4721 sayılı TMK"nın 1007. maddesinde "Tapu sicilinin tutulmasından doğan bütün zararlardan Devlet sorumludur. Devlet zararın doğmasında kusuru bulunan görevlilere rücû eder." hükmü yer almakta olup bu düzenlemeye göre devletin sorumluluğu ... sicile güvenden doğan kusursuz sorumluluktur. Sicile güvenden doğan kusursuz sorumluluk, tapu siciline bağlı çıkarların ve aynî hakların yanlış tescili sonucu değişmesi ya da yitirilmesi ile bu haklardan yoksun kalınması temeline dayanır. Çünkü, sicillerin doğru tutulmasını üstlenen ve taahhüt eden Devlet, gerçeğe aykırı ve dayanaksız kayıtlardan doğan zararları da ödemekle yükümlüdür.
6098 sayılı Borçlar Kanununun 49. ve devamı maddesinde düzenlenen haksız fiilden kaynaklanan tazmini sorumluluk, “haksız fiilin gerçekleştiği tarihte” doğar ve zamanaşımı süresi de bu tarihte başlar. 4721 sayılı TMK"nın 1007. maddesinde düzenlenen ve tapu sicilinin tutulmasından doğan bütün zararların karşılanması amacını güden Devletin tazmini sorumluğu, objektif (kusursuz) sorumluluk hali olup, Devletin sorumluluğu mülkiyetin el değiştirdiği veya mülkiyetin elden çıktığı ve benzeri biçimlerde mülkiyet hakkına müdahalenin gerçekleştiği; diğer bir anlatımla, bir yerin kamu malı niteliğinde ..., mera vb yerlerden olması nedeniyle tapu kaydını iptal eden mahkeme kararının kesinleştiği tarihte başlar. Hazine, mülkiyet hakkının iptali nedeniyle taşınmazın makul ve gerçek değeri ile sorumludur. Taşınmazın makul ve gerçek değerinin saptanmasında dava tarihi değil, mülkiyet hakkına müdahalenin gerçekleştiği ve zararın doğduğu tarih esas alınmalıdır.

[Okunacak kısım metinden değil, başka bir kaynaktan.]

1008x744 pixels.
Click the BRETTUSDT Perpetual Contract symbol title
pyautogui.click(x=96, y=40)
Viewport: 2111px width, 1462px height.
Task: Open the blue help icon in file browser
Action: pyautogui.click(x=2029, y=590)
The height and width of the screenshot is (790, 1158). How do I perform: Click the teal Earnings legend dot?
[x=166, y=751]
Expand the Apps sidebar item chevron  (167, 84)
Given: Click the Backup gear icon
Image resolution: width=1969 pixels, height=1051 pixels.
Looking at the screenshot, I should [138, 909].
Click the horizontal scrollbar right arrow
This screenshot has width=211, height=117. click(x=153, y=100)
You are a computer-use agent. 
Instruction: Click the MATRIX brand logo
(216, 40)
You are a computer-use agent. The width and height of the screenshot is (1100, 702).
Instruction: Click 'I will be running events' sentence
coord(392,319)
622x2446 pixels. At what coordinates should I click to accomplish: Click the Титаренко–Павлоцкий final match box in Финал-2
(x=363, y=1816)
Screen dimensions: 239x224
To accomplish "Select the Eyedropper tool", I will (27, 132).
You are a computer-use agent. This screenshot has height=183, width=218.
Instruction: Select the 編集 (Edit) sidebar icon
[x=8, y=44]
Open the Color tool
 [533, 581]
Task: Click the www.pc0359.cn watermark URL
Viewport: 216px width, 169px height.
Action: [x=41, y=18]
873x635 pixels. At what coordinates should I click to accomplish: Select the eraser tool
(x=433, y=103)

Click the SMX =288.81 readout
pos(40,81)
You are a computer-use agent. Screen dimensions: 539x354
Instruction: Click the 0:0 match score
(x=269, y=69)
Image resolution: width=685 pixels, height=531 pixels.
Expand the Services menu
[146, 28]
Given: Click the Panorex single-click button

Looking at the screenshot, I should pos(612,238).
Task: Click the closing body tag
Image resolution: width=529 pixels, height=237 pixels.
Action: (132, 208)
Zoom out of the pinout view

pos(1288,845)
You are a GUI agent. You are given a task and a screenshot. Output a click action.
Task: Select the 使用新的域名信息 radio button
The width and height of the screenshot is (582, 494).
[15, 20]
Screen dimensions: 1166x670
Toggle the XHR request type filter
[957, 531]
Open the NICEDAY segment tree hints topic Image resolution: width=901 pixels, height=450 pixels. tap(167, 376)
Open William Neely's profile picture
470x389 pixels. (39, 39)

Somut olayda, mahkemece tapu kaydının iptaline dair verilen kararın kesinleştiği 17.02.2000 tarihinde mülkiyet hakkına müdahale gerçekleşmiş; davacıların mülkiyet hakkı mahkeme kararı ile ortadan kaldırılmıştır. Zarar 17.02.2000 tarihinde oluştuğuna göre, davacıların zararının taşınmazın dava tarihindeki değeri esas alınarak değil, zararın gerçekleştiği 17.02.2000 tarihi esas alınarak hesaplanması zorunludur.
Ne var ki mahkemece dava konusu taşınmazın değeri zararın gerçekleştiği tarih değil, dava tarihindeki değeri esas alınarak belirlenmiştir. Değerlendirme tarihinde yanılgıya düşülerek yazılı şekilde hüküm tesisi isabetsizdir.
Hükmün bu nedenlerle bozulmasına karar verilmesi gerekirken, onanmasına karar verilmiş bulunulması nedeniyle karar düzeltme istemlerinin kabulüne ve hükmün açıklanan nedenle bozulmasına karar vermek gerekmiştir.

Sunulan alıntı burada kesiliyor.